Frango, is made with bell peppers, beer, onions and some other things. It's served with yellow rice and sautéed spinach. It's tasty and nutritious.


For years I'd go into Brazilian restaurants looking for this dish. I tried New York, I tried Miami, when I was a teacher I told the Brazilian kids that I'd give them extra credit if they could bring me a recipe.


I was doing some internet research putting in ingredients, the words Frango or DiPaula's and one day I got a hit. DiPaula's became a restaurant called Mozzarella di Buffalata and they moved to a new address. I emailed them and they mailed me back the recipe. I've made it twice. The ingredients seem right. What I thought was saffron, turns out to be turmeric. Apparently Guinness isn't the dark beer they had in mind. Allowing for this, something is missing. James doesn't want me to make it any more because it's just not as good as some other things he likes. I want to keep trying until I get it right. I feel like there's a major component missing. They say to use heavy cream; I think I need to use coconut milk. It reminds me of that episode of the Dick Van Dyke show where Laura gives Millie a recipe for guacamole, but she leaves out the peanut butter. There's something distinctive missing.


Feng Yen Hot Braised Chicken Wings: Feng Yen was a Chinese restaurant in Albany, CA. It was owned by Koreans and kim chee was always on the table. After warming up to hot and sour soup, I branched out on the menu and tried the rice plate, lunch special, Hot Braised Chicken Wings. How to describe this? There are wood ear mushrooms, bamboo shoots, green onion, and white onion strips. The chicken wings have a goodly portion of breast meat on them, so they are big. They French the bone, so all the meat is at the top end, no flappers.


The wings appear to be fried to a crunch on the outside, no batter, just crispy skin. Then the veggies are mixed with garlic and a brown sauce, with some of the red pepper skins in it. It's served with a mound of steamed rice and voila! A wonderful lunch and dinner, that's how big the portion was.

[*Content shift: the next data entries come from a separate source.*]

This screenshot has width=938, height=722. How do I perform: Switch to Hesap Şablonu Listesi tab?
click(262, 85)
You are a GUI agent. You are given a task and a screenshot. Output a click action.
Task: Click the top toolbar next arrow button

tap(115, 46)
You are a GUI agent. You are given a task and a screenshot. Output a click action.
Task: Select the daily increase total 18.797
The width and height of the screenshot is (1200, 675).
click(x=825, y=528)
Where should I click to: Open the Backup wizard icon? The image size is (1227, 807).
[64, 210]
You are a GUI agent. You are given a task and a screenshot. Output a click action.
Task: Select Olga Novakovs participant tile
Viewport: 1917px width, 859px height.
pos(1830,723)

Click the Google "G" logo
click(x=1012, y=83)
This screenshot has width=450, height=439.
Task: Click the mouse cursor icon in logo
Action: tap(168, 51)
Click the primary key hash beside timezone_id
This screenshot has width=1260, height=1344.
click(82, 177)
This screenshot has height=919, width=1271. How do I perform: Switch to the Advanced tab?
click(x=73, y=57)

I was successful in tracking this down a long time ago here in Atlanta at the Golden Buddha on Clairmont. One time I got horrible intestinal distress from it there, but who knows what that really was. We went to a different Golden Buddha on Roswell Rd, but the Hot Braised Chicken wings were really Go Buli Chicken (see below.) I was disappointed.



Go Buli Chicken: Go Buli was the other Chinese restaurant. It was in El Cerrito, near the BART station. They served white meat chicken pieces, fried in a batter with a sweet, sticky, garlicky, spicy sauce over wheat noodles. The good news is that I can get this nearly everywhere. Only it's served with rice, not noodles. At one restaurant I can get it with bones, which is harder to eat, but tastier I think. At H-Mart, they serve the chicken with corn chips and rice. Weird, but very good.


Jack in the Box Chicken Supreme: Not the one they have now, the original. A round chicken patty fried crispy, whole-wheat bun, one slice of Swiss cheese, one slice of jack cheese, garlic mayonnaise, lettuce and tomato slices. I worked at Jack in the Box when the sandwich was introduced and BOY did I like it. My favorite time of day to eat this was in the morning on my way to school. I could drive through and get one fresh and hot at about 7:30am on my way to ASU. Why they tinkered with it I don't know. I thought it was great. The spurt of oil as you bite into the hot chicken, the cool veggies and mayo. What a great sandwich.


Okay, surprisingly, I'm not hungry. Why are some things ephemeral like the dishes mentioned above? Is it possible that nothing will measure up to my memory of how good they were? I've been back to Poncho's and the burro is exactly as I remember it. The recipe I got for Frango do Brasilia has not yet been a success. I suppose that for every dish that got away, a new dish comes into my life.

Tacos at Taqueria Del Sol. Vietnamese duck dumplings at Com. Pho, anywhere. Bi Bim Bap and King Dumplings at the H-Mart.

I suppose I'm lucky. It's better to have loved and lost than never to have had Frango do Brasilia.